• Exercise task: Reproduce everything from the line containing "Given: Open the Toolboxes menu" down to the line containing "pyautogui.click(x=54, y=110)", changing "Toolboxes" to "Toolbox" and keeping all else unchanged.
-- Begin Data supplied --
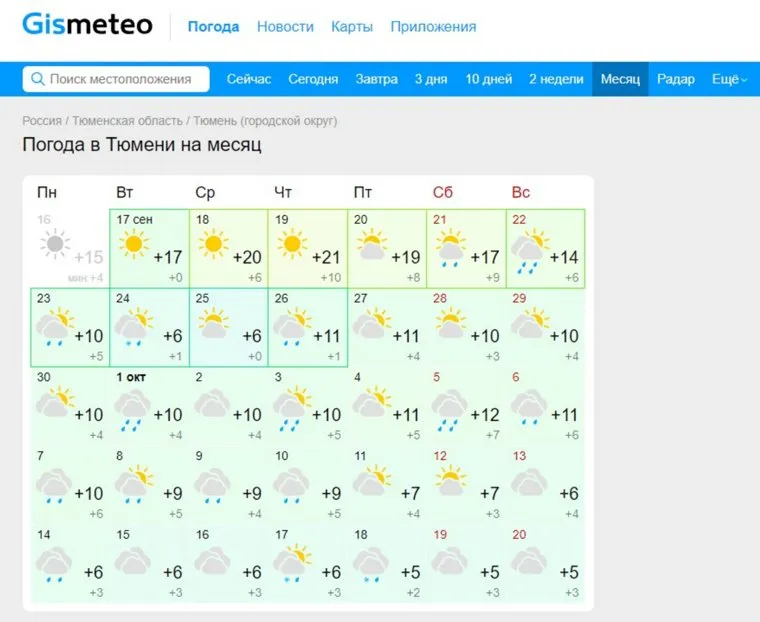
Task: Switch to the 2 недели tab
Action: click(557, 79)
-- End Data supplied --
-- Begin Data supplied --
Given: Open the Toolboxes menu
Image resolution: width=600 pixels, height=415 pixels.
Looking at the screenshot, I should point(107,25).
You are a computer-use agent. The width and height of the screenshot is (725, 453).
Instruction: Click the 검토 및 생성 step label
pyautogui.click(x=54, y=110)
-- End Data supplied --
• Output below:
Given: Open the Toolbox menu
Image resolution: width=600 pixels, height=415 pixels.
Looking at the screenshot, I should point(107,25).
You are a computer-use agent. The width and height of the screenshot is (725, 453).
Instruction: Click the 검토 및 생성 step label
pyautogui.click(x=54, y=110)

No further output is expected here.